Elixir Ruby Community Phoenix Ruby on Rails
Websocket Shootout: Clojure, C++, Elixir, Go, NodeJS, and Ruby
 
When a web application has a requirement for real time bidirectional communication, websockets are the natural choice. But what tools should be used to build a websocket server? Performance is important, but so is the development process. A performance benchmark alone is not enough. We also need to consider the ease of development. This shootout compares a simple websocket server implemented idiomatically in Clojure, C++, Elixir, Go, NodeJS, and Ruby.
The Test
The servers all implement an extremely simple protocol with only two messages: echo and broadcast. An echo is returned to the sending client. A broadcast is sent to all connected clients. When the broadcast is completed a broadcast result message is returned to the sender. Messages are encoded in JSON. Both messages take a payload value that should be delivered to the appropriate destination.

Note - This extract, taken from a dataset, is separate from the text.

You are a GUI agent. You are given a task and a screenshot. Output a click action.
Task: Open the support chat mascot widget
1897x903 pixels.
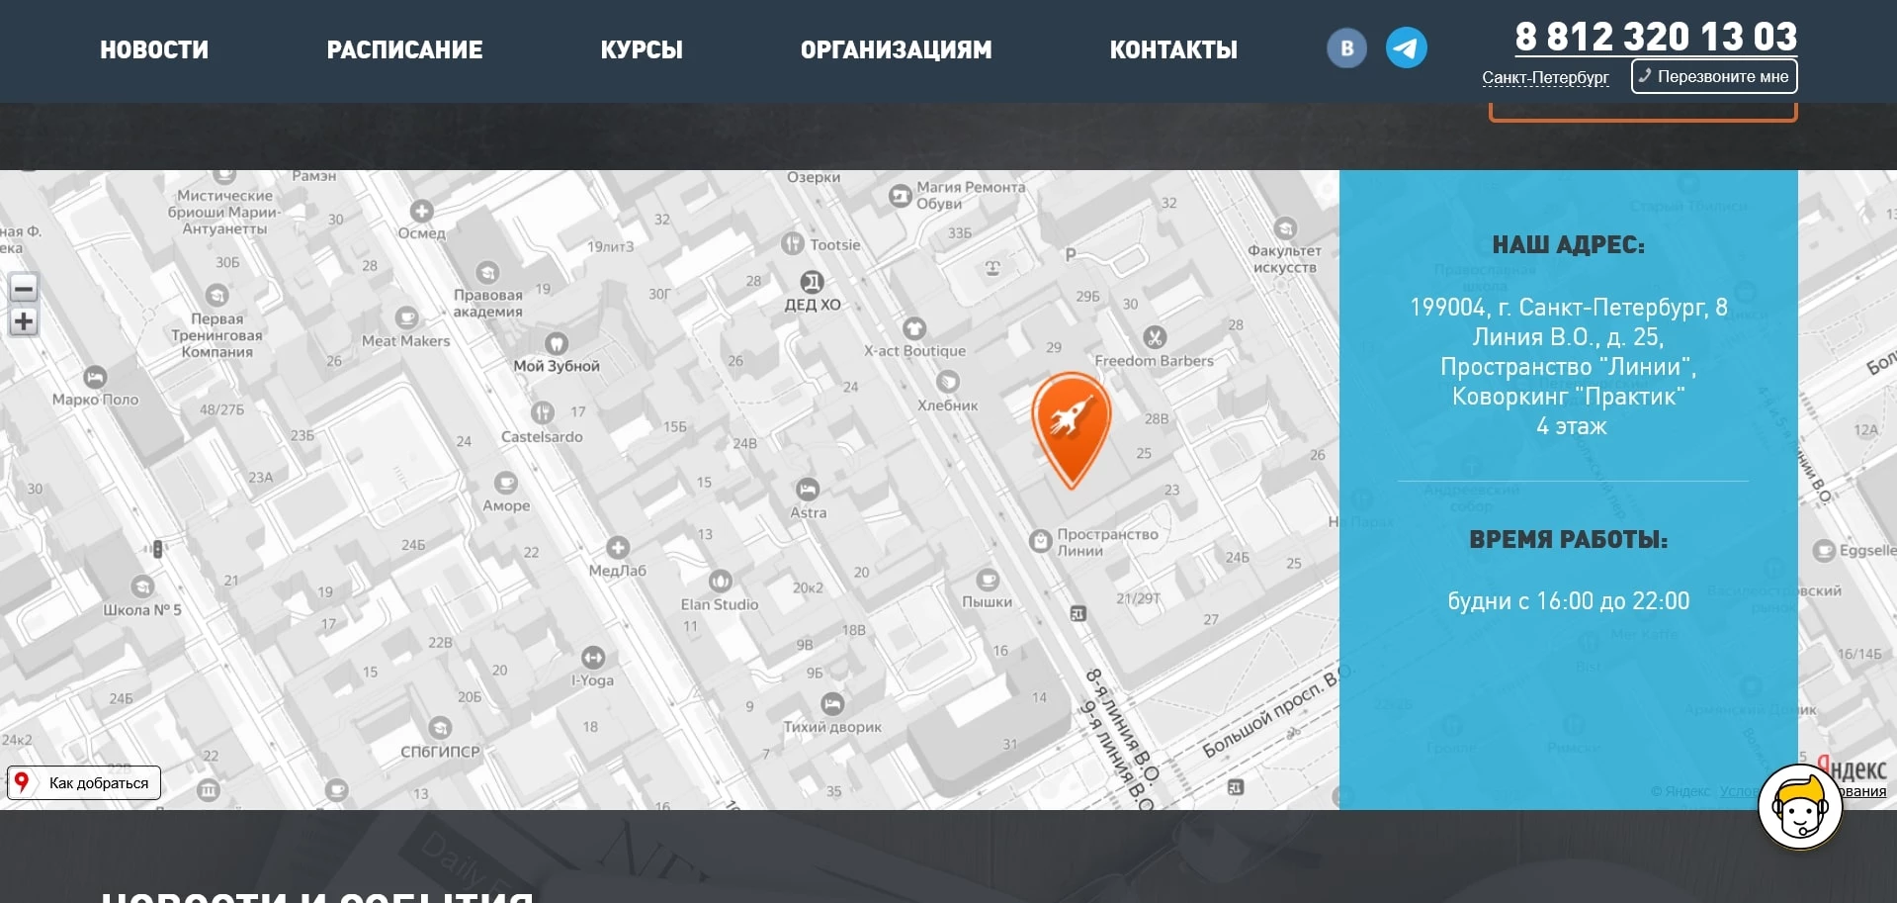pos(1799,807)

Example broadcast message:
{"type":"broadcast","payload":{"foo": "bar"}}
For the platforms with low level websocket implementations the above message would work directly. For platforms with higher level abstractions such as Phoenix and Rails the message must be encoded to be compatible with their message standards.
Meet the Contestants
Let's start by examining the interesting parts of each contestant.
Clojure
The Clojure server is built on the HTTP Kit web server. The interesting parts are in server.clj.
When a client connects they are stored in an atom of channels. This gives us concurrency safety, which is important since Clojure will handle requests in parallel.

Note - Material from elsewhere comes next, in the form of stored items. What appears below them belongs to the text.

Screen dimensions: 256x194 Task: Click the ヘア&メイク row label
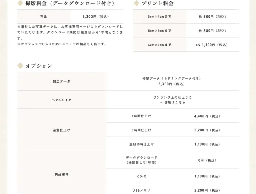(61, 100)
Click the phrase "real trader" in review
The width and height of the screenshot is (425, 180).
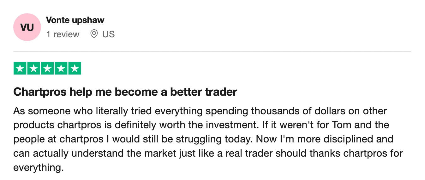[262, 153]
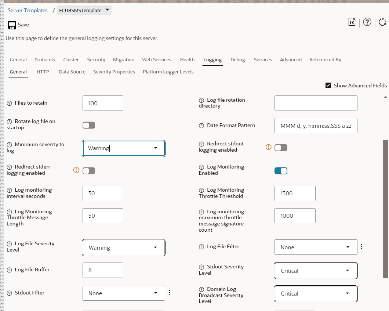389x311 pixels.
Task: Click the reload icon at top right
Action: (382, 22)

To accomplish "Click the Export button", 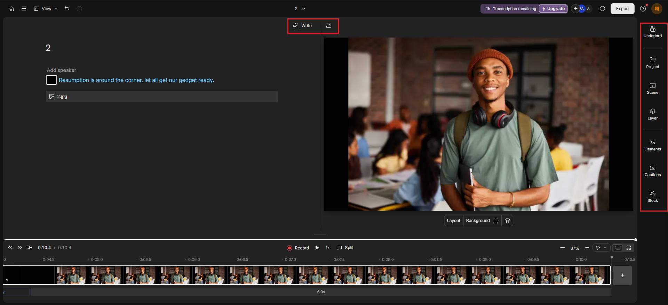I will click(x=622, y=9).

(defonce channels (atom #{}))
(defn connect! [channel]
  (log/info "channel open")
  (swap! channels conj channel))
(defn disconnect! [channel status]
  (log/info "channel closed:" status)
  (swap! channels disj channel))
Broadcasting is quite simple. The message is sent to all channels, then the result is sent to the sender.
(defn broadcast [ch payload]
  (doseq [channel @channels]
    (send! channel (json/encode {:type "broadcast" :payload payload})))
  (send! ch (json/encode {:type "broadcastResult" :payload payload})))
Including some uninteresting setup and HTTP routing (but excluding the CLI runner), the core Clojure server weighs in at under 50 LOC.
C++
The C++ server uses websocketpp which in turn relies on boost for its websocket server infrastructure. It is easily the most verbose and complicated code base. The server class is in server.cpp and server.h.
Multithreading is explicit. Multiple threads are started that all execute the websocketpp server run method.
void server::run(int threadCount) {
  boost::thread_group tg;
  for (int i = 0; i < threadCount; i++) {
    tg.add_thread(new boost::thread(&websocketpp::server<websocketpp::config::asio>::run, &wspp_server));
  }
  tg.join_all();
}
Similar to the Clojure implementation, the live connections are stored in a collection.
void server::on_open(websocketpp::connection_hdl hdl) {
  boost::lock_guard<boost::shared_mutex> lock(conns_mutex);
  conns.insert(hdl);
}
void server::on_close(websocketpp::connection_hdl hdl) {
  boost::lock_guard<boost::shared_mutex> lock(conns_mutex);
  conns.erase(hdl);
}
To be thread-safe a lock must be acquired before adding or removing a connection. Creating the boost::lock_guard object locks conns_mutex. The destructor unlocks it automatically when the function returns.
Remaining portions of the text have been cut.